WHAT THIS TASK INVOLVES: Search the listing below, and show each line that includes the word "label".

PROVIDED RECORDS:
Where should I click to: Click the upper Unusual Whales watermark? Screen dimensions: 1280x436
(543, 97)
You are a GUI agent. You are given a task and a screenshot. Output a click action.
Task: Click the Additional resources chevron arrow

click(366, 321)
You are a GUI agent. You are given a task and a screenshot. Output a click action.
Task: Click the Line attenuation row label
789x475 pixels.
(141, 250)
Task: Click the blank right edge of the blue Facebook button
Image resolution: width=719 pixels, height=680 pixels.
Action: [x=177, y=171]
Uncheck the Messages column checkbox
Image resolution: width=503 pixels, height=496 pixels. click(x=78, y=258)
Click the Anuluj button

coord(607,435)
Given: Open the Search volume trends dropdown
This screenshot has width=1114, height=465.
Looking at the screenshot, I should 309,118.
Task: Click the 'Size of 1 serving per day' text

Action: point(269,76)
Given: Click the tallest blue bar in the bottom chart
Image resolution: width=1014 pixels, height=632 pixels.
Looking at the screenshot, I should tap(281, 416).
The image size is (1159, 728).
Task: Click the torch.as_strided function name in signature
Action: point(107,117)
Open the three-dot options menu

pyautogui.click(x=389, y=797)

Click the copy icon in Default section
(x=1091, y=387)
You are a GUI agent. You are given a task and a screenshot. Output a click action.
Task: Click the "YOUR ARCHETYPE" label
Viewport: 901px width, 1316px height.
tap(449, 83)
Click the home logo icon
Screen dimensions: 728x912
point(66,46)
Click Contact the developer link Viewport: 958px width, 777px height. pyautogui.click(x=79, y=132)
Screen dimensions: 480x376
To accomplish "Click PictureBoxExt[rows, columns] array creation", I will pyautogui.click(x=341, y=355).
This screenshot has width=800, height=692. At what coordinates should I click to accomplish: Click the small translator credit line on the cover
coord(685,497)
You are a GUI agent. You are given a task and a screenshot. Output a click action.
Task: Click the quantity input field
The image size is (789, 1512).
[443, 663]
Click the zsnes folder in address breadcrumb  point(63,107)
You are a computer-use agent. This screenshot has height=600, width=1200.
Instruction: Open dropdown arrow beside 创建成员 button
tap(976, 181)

COMPLETED EXERCISE:
Task: Click the Line attenuation row label
Task: Click the "YOUR ARCHETYPE" label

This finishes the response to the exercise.